Ansys’ vice-president & general manager systems and platform business unit, Eric Bantegnie explains why today’s companies require comprehensive cybersecurity to protect passengers who rely on aircraft every day.
Both commercial aircraft and small planes are vulnerable to hacking, according to recent US Department of Homeland Security reports. In response, the European Aviation Safety Agency will soon recommend new cybersecurity amendments, referring to RTCA DO-254A, DO-356A and DO-355, that outline acceptable means of compliance for safeguarding aircraft.
Modern aircraft have unprecedented connectivity, creating numerous vulnerabilities to cyberattack. The potential for attacks increases when wider access to aircraft systems also creates back doors for hackers to exploit.
These attacks range from introducing malicious code to hacking aircraft communication data links, making it a difficult job for engineering teams to identify and address vulnerabilities across every interface, control, and connection.

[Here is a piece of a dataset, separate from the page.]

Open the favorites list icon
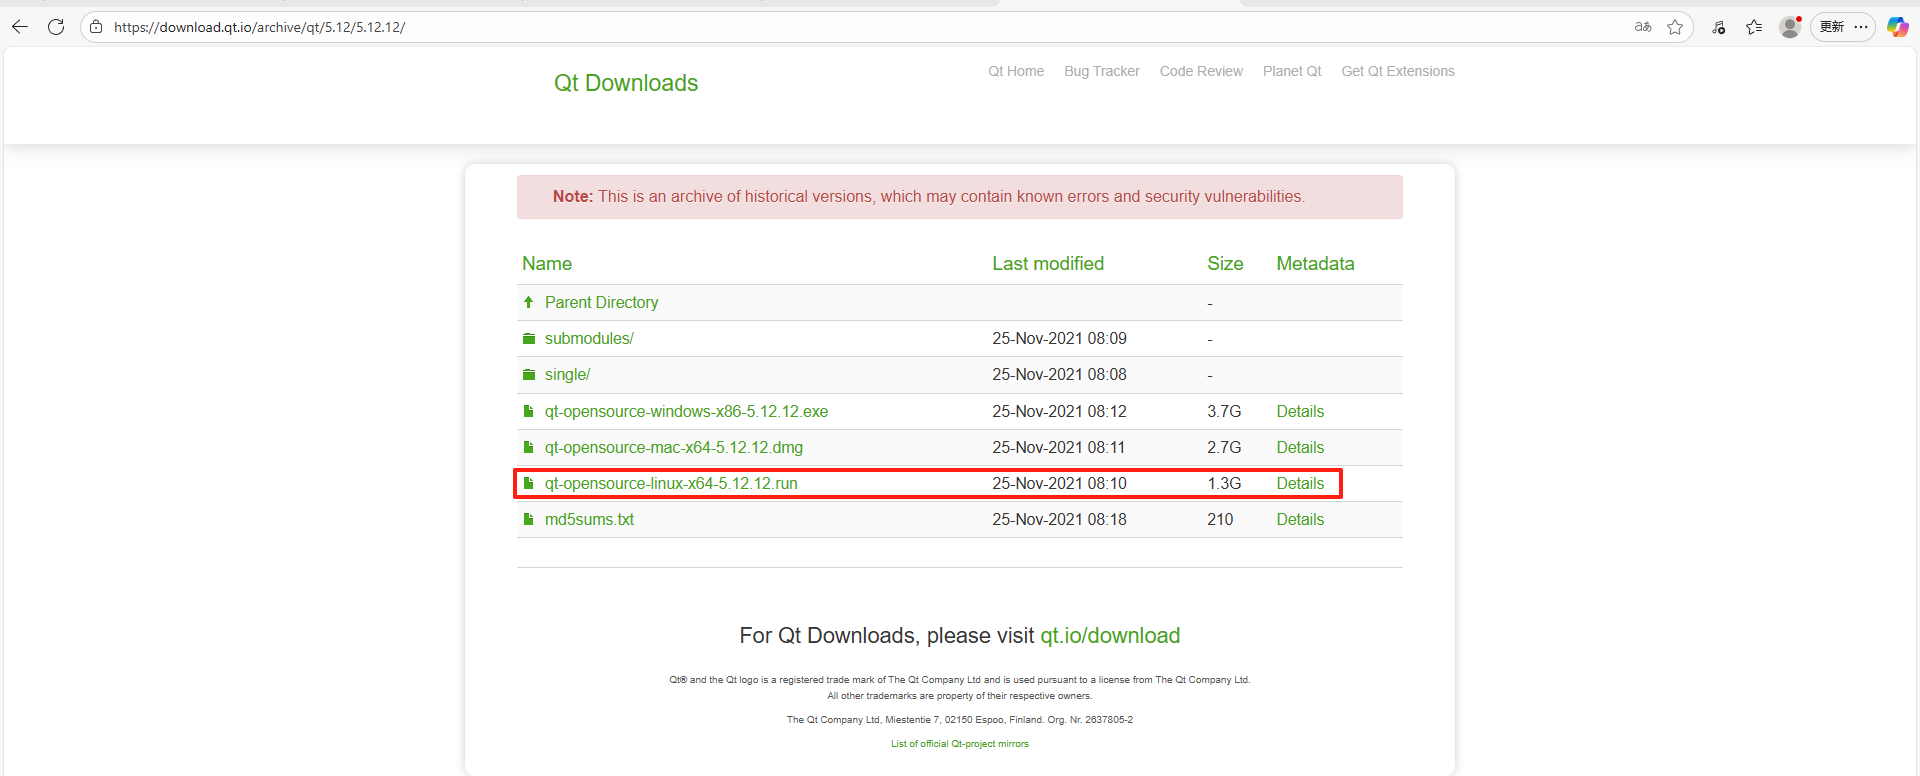Image resolution: width=1920 pixels, height=776 pixels. pyautogui.click(x=1754, y=27)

To overcome this challenge, companies require comprehensive cybersecurity analysis that verifies system-level security for aircraft, identifying vulnerabilities throughout its lifecycle to eliminate risks. This will ultimately help protect the public and business commuters who rely on aircraft every day.
Determining what to protect
Waiting to handle attacks after they occur could have disastrous consequences. However, preventing attacks remains no easy task as the sheer volume of digital components, software modules and interconnections that require protection overwhelms many aircraft electronics engineering teams.
Engineers continue to grapple with today’s traditional workflow tools which cannot find problems in the early stages of design, making security assessments a very labour-intensive and expensive task. This requires teams to fix security issues as late as the prototype stage — drastically stalling development and slowing the aircraft’s path to market.
Instead, modern engineers are using new model-based security analysis tools to systematically identify and address system vulnerabilities across electronics architectures early in the design phase. Standards for electronics in aerospace systems have been established by bodies such as the FAA and EASA for a number of years and all software-based aerospace systems must comply with documents such as DO-178C, DO-297 and DO-254 to prove their airworthiness. Consequently, by using a tool that models the requirements of the regulations and builds them into a workflow, systems engineers can minimise the risk of attack by deciphering every possible means of cyberattack and estimating both their impact and their probability.
This step-by-step approach reduces much of the manual analysis surrounding cybersecurity assessments, empowering small engineering teams to streamline and accelerate common cybersecurity assessment tasks, rapidly generate highly accurate results, and eliminate the chance of human error.
Remain vigilant to threats
With cybersecurity, what may be deemed secure today may not be secure tomorrow. The process of identifying threats, assessing risks and updating the assessment and when necessary, the design, continues across an aircraft’s lifetime — from development to operations and maintenance — as new threats will require continuous evaluation.
Tracking all the threats and assessing the likelihood of attack remains a significant challenge. Success requires teams to determine the public’s familiarity with a system, understand the latest attacker technologies for defeating security and accurately estimate the probability of those technologies breaching any given system. This will enable engineers to design cybersecurity countermeasures into the system from the start.
Therefore, many organisations are using threat analysis tools to perform systematic and repeatable risk analyses with a catalogue that records their vulnerabilities and known threats, reducing new system development time and keeping in-service aircraft safe. As these catalogues collect and store market intelligence, cybersecurity teams can analyse the different domains that experienced attacks, flow that data back into their cybersecurity assessments, derive new security requirements, update catalogues, and precisely reassess risk.
For example, after a catalogue publishes a new threat, an organisation may learn that one of its aircraft components remains vulnerable to attacks. The threat analysis tool then scans the architecture, deciphers which system any components are connected to, analyses the vulnerability, and advises teams on the risk level. Without that tool, organisations may fail to find all the systems that could be affected if a component gets hacked.
Right Levels of security
Aerospace engineers also need to ensure that cybersecurity operates at an optimal level. For example, engineering teams should neither underestimate actual risks — which may introduce new vulnerabilities — nor overengineer systems with extra security features that would make the system too expensive and too difficult to maintain or introduce new safety issues. Leveraging a model-based security analysis tool can provide this functionality to help ensure that aircraft are highly secure, satisfy key industry standards, increase profit margins, and decrease development time.
As modern aircraft become more complex and connected, and autonomous flight continues to evolve and accelerate, aerospace manufactures face more challenging considerations than ever before. However, by leveraging a model-driven approach, manufacturers can track and mitigate modern and historic threats and establish a means to balance risk and investment. This will spur the development of secure and therefore safe aircraft and help ensure significant revenue for years to come.